Heat offers some interesting potential for cloud service users and developers. Not only does it allow them to develop service templates to run on a growing number of OpenStack hosting services, it also allows applications and services that have been developed to run on Amazon’s AWS CloudFormation template format to be moved to an OpenStack environment by integrating with the OpenStack APIs.

Working with templates has the potential to make the implementation of new services much faster, but it is in the natural order of the world that even the clearest template can still be difficult to understand for those with little or no experience of the underlying processes. This is why Rackspace is concentrating resources on building a comprehensive team of customer advisors to help users through the template process.

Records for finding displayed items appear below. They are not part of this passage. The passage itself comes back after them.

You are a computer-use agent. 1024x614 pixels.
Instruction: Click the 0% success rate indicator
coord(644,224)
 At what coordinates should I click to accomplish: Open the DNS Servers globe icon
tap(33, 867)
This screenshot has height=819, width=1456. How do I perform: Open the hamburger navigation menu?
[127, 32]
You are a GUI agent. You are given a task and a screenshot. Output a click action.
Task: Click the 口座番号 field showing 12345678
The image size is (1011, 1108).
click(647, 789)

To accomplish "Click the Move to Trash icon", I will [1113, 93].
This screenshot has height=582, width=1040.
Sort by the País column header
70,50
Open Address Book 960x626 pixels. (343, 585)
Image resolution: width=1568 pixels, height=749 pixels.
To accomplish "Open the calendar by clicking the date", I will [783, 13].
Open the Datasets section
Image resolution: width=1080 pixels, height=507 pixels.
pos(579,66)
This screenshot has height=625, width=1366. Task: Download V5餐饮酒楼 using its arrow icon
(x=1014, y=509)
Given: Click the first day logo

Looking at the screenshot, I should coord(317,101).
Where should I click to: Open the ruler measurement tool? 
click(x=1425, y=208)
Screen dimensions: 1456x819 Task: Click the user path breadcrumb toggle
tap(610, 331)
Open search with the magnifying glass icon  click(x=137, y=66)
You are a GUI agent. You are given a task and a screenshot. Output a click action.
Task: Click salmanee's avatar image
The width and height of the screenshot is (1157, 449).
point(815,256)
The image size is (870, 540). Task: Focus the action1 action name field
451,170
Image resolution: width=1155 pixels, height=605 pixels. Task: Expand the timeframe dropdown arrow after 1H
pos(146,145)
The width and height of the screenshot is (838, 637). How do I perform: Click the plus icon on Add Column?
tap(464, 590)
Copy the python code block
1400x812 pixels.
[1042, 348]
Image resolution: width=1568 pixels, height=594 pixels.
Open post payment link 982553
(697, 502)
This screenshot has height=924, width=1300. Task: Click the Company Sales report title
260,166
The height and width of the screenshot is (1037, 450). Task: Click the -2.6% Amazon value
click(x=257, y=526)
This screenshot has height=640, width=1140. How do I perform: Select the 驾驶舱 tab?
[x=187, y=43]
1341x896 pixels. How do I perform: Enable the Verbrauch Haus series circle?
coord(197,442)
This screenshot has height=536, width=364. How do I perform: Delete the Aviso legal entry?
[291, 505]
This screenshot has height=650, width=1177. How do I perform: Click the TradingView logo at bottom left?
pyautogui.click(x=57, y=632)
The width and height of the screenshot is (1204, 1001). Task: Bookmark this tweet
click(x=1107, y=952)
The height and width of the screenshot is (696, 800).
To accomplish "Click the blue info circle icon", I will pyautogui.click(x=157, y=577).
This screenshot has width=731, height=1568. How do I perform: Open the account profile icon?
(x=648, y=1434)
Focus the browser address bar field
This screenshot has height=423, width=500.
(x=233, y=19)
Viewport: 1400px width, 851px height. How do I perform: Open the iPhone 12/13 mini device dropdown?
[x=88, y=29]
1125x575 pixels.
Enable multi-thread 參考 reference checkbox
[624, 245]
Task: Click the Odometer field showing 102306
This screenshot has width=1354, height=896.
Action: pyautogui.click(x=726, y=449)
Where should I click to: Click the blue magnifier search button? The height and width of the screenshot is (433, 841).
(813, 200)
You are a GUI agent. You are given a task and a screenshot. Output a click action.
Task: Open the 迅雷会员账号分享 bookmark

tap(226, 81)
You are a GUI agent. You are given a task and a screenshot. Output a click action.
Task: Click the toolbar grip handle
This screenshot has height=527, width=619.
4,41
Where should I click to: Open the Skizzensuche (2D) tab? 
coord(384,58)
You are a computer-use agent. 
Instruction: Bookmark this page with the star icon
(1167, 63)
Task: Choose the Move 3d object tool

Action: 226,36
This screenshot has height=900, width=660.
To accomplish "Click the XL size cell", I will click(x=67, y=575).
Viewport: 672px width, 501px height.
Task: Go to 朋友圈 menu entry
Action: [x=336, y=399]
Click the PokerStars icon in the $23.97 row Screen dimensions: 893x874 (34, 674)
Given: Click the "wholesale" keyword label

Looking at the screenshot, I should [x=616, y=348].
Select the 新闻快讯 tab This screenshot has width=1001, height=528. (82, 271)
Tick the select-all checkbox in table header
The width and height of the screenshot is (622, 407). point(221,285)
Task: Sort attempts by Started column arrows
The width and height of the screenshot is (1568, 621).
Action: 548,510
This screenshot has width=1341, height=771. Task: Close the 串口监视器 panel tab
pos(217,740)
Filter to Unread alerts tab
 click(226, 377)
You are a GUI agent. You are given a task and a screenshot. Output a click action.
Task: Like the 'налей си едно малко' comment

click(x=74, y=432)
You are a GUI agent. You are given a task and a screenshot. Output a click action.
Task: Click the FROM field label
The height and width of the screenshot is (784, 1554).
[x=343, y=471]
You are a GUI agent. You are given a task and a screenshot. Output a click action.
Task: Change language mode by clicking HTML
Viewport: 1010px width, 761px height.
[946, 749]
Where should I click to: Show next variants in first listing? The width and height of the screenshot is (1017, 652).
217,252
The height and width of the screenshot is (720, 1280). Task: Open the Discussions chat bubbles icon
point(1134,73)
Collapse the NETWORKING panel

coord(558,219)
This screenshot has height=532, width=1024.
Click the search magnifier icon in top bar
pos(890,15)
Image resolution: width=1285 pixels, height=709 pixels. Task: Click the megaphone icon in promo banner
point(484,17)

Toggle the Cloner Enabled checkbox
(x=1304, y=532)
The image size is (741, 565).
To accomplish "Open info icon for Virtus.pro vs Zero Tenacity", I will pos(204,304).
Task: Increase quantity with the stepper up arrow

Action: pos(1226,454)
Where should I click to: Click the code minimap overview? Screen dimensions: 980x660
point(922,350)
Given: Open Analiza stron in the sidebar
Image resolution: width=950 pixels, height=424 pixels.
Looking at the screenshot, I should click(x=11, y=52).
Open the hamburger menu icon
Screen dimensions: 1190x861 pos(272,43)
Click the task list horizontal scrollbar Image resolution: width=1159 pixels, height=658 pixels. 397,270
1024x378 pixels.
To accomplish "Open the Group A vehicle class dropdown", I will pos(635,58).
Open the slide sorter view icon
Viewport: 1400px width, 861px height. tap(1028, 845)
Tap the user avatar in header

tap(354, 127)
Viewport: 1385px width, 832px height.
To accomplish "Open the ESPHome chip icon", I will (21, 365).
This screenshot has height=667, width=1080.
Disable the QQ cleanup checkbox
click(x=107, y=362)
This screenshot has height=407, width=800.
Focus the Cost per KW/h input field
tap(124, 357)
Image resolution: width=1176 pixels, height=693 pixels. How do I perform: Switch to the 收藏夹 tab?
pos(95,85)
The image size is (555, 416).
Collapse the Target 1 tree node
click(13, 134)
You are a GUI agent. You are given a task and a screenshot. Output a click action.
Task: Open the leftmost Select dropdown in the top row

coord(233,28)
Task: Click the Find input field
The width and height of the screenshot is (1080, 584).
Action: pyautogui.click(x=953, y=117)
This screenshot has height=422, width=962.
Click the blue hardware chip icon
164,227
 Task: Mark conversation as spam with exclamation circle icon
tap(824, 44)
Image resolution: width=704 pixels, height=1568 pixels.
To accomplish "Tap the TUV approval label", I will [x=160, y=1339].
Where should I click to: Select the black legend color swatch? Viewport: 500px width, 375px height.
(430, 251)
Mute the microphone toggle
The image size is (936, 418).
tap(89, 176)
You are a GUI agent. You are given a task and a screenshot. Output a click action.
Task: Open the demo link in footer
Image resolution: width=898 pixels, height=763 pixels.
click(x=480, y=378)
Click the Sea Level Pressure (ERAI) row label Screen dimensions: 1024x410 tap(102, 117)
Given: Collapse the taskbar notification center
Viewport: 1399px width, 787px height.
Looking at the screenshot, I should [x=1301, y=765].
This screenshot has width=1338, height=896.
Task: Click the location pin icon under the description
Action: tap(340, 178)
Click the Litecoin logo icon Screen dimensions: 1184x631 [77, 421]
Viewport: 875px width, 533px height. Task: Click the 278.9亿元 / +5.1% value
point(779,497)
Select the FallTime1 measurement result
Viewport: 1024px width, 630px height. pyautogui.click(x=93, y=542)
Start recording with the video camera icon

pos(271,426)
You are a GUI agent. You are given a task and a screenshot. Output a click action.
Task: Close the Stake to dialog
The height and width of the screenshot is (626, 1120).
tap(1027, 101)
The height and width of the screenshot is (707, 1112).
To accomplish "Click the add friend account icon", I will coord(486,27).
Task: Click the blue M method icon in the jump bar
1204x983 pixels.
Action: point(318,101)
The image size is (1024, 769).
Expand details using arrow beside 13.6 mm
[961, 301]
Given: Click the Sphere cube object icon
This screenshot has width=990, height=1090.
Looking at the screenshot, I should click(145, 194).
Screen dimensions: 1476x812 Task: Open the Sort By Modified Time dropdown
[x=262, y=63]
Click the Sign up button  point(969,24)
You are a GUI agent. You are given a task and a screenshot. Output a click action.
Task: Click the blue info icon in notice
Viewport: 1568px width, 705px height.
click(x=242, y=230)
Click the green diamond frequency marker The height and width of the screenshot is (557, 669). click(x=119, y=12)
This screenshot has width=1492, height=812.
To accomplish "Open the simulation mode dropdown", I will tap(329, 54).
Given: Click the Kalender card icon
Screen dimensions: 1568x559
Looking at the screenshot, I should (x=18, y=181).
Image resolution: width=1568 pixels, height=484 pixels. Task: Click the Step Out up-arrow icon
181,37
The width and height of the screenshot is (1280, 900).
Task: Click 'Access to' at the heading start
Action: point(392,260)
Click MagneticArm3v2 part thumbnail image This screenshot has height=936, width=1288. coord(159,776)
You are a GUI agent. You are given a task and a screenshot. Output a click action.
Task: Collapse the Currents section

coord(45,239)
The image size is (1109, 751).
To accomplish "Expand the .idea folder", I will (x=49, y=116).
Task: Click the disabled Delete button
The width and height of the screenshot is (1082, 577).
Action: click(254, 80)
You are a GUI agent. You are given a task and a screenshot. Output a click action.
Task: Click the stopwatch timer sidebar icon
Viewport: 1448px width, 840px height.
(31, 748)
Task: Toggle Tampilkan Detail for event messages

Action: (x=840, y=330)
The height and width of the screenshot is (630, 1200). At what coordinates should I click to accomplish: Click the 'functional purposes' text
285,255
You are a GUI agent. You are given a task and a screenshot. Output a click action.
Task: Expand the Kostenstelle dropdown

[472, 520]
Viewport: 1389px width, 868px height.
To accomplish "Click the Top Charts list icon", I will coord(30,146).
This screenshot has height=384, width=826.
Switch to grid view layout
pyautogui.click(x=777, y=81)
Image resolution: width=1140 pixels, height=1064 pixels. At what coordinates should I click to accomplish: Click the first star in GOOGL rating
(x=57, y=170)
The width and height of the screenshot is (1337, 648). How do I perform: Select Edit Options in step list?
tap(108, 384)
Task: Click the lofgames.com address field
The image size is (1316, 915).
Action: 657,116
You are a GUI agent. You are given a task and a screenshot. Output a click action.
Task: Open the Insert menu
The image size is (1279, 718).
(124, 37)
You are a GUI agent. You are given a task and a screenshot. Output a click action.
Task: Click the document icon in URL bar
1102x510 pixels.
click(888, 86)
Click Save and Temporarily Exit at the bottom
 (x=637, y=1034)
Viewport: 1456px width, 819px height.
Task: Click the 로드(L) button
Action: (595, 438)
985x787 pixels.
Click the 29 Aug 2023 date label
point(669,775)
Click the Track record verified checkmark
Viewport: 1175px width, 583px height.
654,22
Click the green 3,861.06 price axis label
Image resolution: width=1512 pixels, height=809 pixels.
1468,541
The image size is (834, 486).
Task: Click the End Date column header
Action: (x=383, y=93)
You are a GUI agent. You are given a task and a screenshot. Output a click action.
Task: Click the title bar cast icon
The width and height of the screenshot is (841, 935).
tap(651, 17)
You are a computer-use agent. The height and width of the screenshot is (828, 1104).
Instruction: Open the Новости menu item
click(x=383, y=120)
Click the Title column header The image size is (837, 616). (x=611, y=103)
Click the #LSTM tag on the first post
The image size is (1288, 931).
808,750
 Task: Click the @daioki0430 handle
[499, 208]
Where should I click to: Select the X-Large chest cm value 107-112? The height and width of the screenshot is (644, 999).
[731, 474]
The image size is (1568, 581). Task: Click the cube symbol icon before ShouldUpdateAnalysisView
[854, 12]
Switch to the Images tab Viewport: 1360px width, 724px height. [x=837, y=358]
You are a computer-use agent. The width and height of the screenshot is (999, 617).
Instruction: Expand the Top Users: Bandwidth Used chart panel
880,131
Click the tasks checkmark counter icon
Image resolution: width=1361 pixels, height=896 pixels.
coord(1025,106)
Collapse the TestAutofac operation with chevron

“We are keen to work with Heat,” Beighton said. “It will allow us to build up a suite of blueprints for applications types. They will be the soup-to-nuts basis of them, right up to the final writing of the business code that the customer needs. The aim is to make the process as much as possible something they no longer need to worry about.”

This is where the people come in. Business users will understand the business logic they need to work with, but are far less likely to understand how to translate that into a working service.

“There is a real need in the market from users who want to talk, indeed need to talk to people to achieve what they need,” Beighton said. “So we have to do it well; we cannot skimp on it.”

That requirement does provide the company with some obvious issues, which Beighton readily acknowledges. Not least is finding the right staff, which means that core education is an important start point – and one he acknowledges is not fully up to the mark, yet.

“ Education is only just starting to catch up when it comes to areas like the cloud,” he said. “Some establishments are getting there, but they are still few and far between. This is why Rackspace put the entire company staff – all 4,000 of us – through our own Cloud-U.”

This is the company’s own `university-alike’ education process, and it does have one important advantage. Because it is a one-subject education process, different staff can be educated to different, appropriate levels. “Even those working on our reception desks and phone switchboards need to have a basic understanding of the technology and processes so that they can direct callers to the right people.”

He does not see this growing to become a direct rival to the capabilities of the major consultancy houses, such as Accenture or KPMG, but he is serious that it grows into, and is accepted as, an important advisory service for the majority of business users. This is particularly the case as the cloud is significantly changing the relationship between IT service providers and their customers.

“In the past it was quite common for that relationship to be based around a five year service contract, but having a five year contract can make a service provider lazy. They don’t have to try too hard until the last year,” he said. “But that is changing. We are now moving to consumer model and the users must be allowed to change quickly to exploit it.

“The consumer `unit’ for service provision is no longer measured in years. Indeed it is now coming down to just a single hour. And we have to accept that users will now move their workloads for lots of reasons. With OpenStack, of course, they can do that easily, so we now have to be really bloody good at what we do for them.”   

With this approach Rackspace is less directed towards building up a technology stack of approved components, applications and services from which users can cherry-pick the elements they need to construct the business capabilities they require. Beighton doesn’t see this as a necessary approach because of its growing commitment to OpenStack. Its lack of specified hypervisor or database means the range of options available to customers is much wider and more flexible.

The advantages of that, however, can easily be countered by offering technologically inexperienced users too much choice – that is what the company is now concentrating on building the advisory capabilities.

“Our objective is to work at the API level, so that resources and applications platforms can be kept separate,” he said. “Then we can advise users on what is the best approach for their particular requirement.”